#### Set task 1:
Write out the part of the passage on power losses that begins with the words "In general, in" and ends with "readings and billing.".
#### Set task 2:
Extend the passage on power losses by picking up right after its final sentence.

#### Passage shown:
-- Start --
Keywords: Non-technical losses; MDS; cluster; Benford's Law; decision trees

RESUMEN

El estudio de las pérdidas no técnicas que afectan a las empresas comercializadoras de energía ha orientado la mirada de los investigadores hacia diferentes técnicas y herramientas que les permitan detectar y pronosticar dichas pérdidas. En la búsqueda de una solución al problema los diferentes investigadores se apoyan en variables que, en muchos casos, las mismas empresas comercializadoras, desde su experiencia práctica han determinado como incidentes en la identificación del problema. Sin embargo, la mayor parte de los estudios realizados no anteponen a sus soluciones el hecho de que cada empresa comercializadora registra en su conjunto de datos una serie de características, tanto técnicas como socioeconómicas, que no necesariamente comparten entre ellas. En este trabajo se hace seguimiento a algunas de las características registradas por dos empresas comercializadores de energía colombianas, las cuales atienden dos regiones diferentes del país en cuanto a topografía, e idiosincrasia. De manera particular, se centra la atención en dos características medidas en ambas empresas, y que, por su naturaleza, siempre estarán en los datos de cualquier empresa comercializadora de energía, El Consumo en kWh, y el Periodo, medido en meses. Con este propósito se implementarán análisis de curvas Benford, escalamiento multidimensional MDS, y clúster jerárquico, para finalizar estudiando finalmente si la incidencia de las variables visualizada en los estudios planteados se refleja en el modelo de árboles de decisión.

Palabras clave: Pérdidas no-técnicas; MDS; clúster; Ley de Benford; árboles de decisión

1. Introduction

The loss of power is a serious problem that affects both the distribution companies and the transmission and marketing of energy. However, the economy of the trading companies is mainly affected by this fact, since in their distributions the networks suffer by technical losses as well as by non-technical losses, the two kinds of losses that affect an electrical system.

In general, in the electric sector, technical losses are understood to be caused by physical effects, for example the Joule effect, that is to say, by the physical properties of the components of the power system, as happens with the power dissipated in the transmission lines [1], and [2]. On the other hand, non-technical losses are those that are generated by the intervention of the electrical connection or of the electric meter [3-6], or when failures occur in operating systems that are not detected in a timely manner, as well as errors in meter readings and billing.
-- End --
#### Provided information:
-- Start --
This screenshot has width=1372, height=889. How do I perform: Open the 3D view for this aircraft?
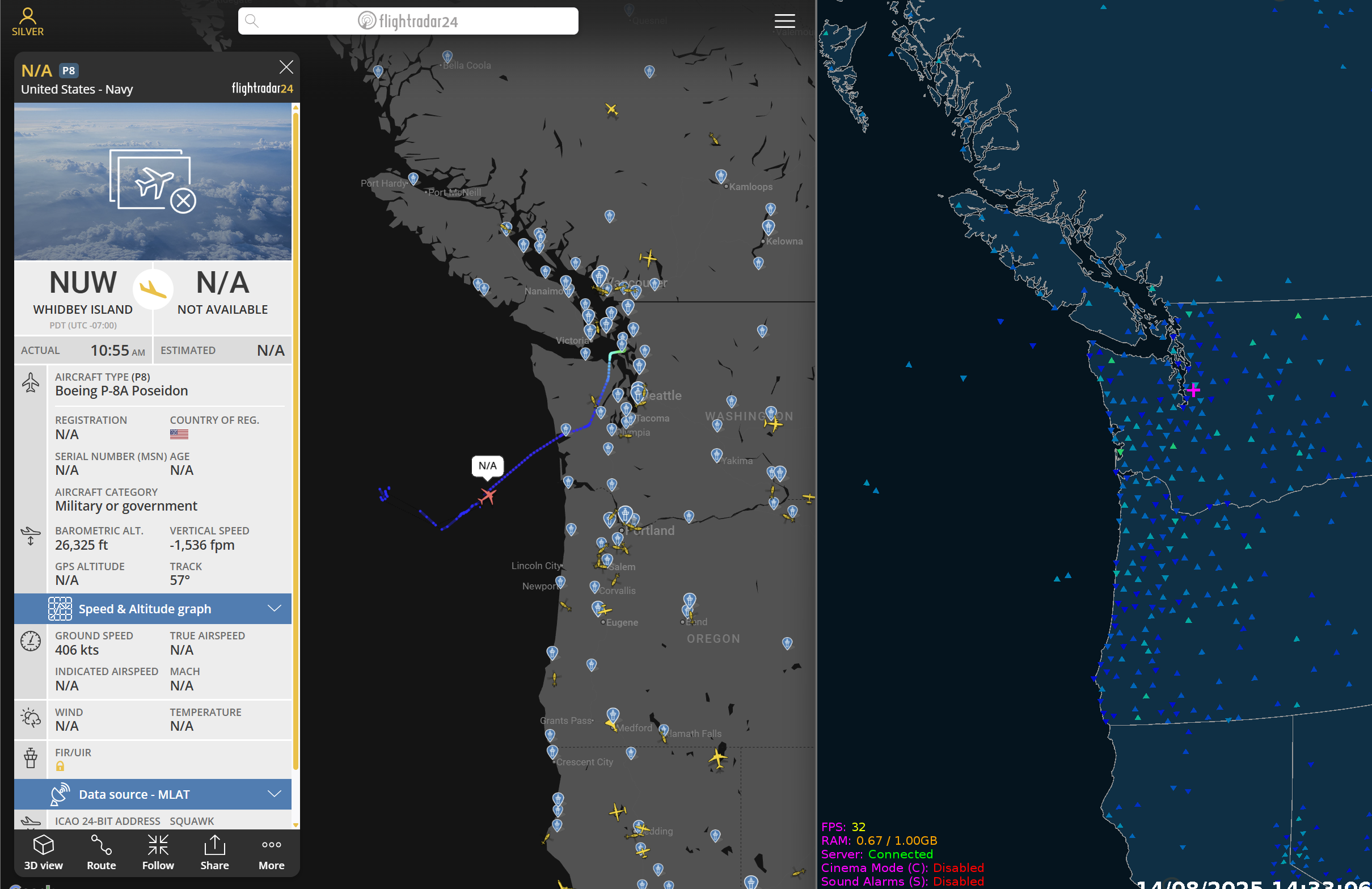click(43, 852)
-- End --
-- Start --
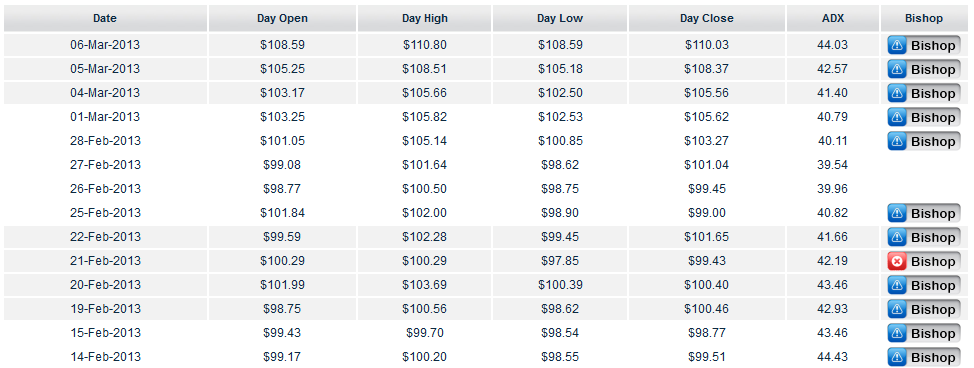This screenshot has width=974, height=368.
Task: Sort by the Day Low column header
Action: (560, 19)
-- End --
#### Answer 1:
In general, in the electric sector, technical losses are understood to be caused by physical effects, for example the Joule effect, that is to say, by the physical properties of the components of the power system, as happens with the power dissipated in the transmission lines [1], and [2]. On the other hand, non-technical losses are those that are generated by the intervention of the electrical connection or of the electric meter [3-6], or when failures occur in operating systems that are not detected in a timely manner, as well as errors in meter readings and billing.

#### Answer 2:
As the nature of the loss problems is different, they are commonly treated independently. Technical losses, due to a response to a physical phenomenon, can be predicted with a low error rate and can be reduced by improving facilities [1]. However, it does not occur with non-technical losses. The human nature of the problem, the economic conditions that are not easy to observe and control, and their variability make the detection of this type of loss not so immediate, a problem to solve [7].

In [8] a definition of fraud was presented, from which five features are associated with this phenomenon. Three of them clearly show the complexity of the problem. The first of these characteristics speaks of having a not very frequent phenomenon, which leads to the treatment of unbalanced data sets such as those studied by Glauner [3]. The second describes the phenomenon of fraud as a situation that is hidden in such a way that it is not very perceptible, and the third indicates that fraud techniques evolve over time, that is, we have a dynamic problem [8].

In general, for the trading company, both technical and non-technical losses are energy quantities that are being distributed and not being billed, affecting the company's economy. Non-technical losses are an important variable in the impairment of the economy of a country, producing loss profits, stability in the power network and environmental damage [4].

The economic impact caused by energy losses, and in particular by non-technical losses, is reaching alarming figures in many countries around the globe. According to Glauner, estimates of losses can reach up to 40% of total electricity distributed in countries such as Brazil, India, Malaysia or Lebanon. In addition, this is a scourge that not only affects developing countries. Developed countries such as the United States or the United Kingdom present estimates of non-technical losses ranging from 1-6 million euros [4]. In India, losses in transmission and distribution systems were around 15% in the period 1966-67, and have increased gradually to 28.36% between 2011-2012 [9].

We could continue taking a more detailed look at non-technical loss rates in different parts of the world, such as those reported for the southern region of Jordan in the study by [10], where [6] and [11] seek to reduce these indices in the region using vector support machine models. However, this entire scenario leads to evidence of the need for energy distributors and marketers to make a timely and effective intervention of their losses. In particular, those related to cases of theft or systems failure because these are the ones most affecting their economy.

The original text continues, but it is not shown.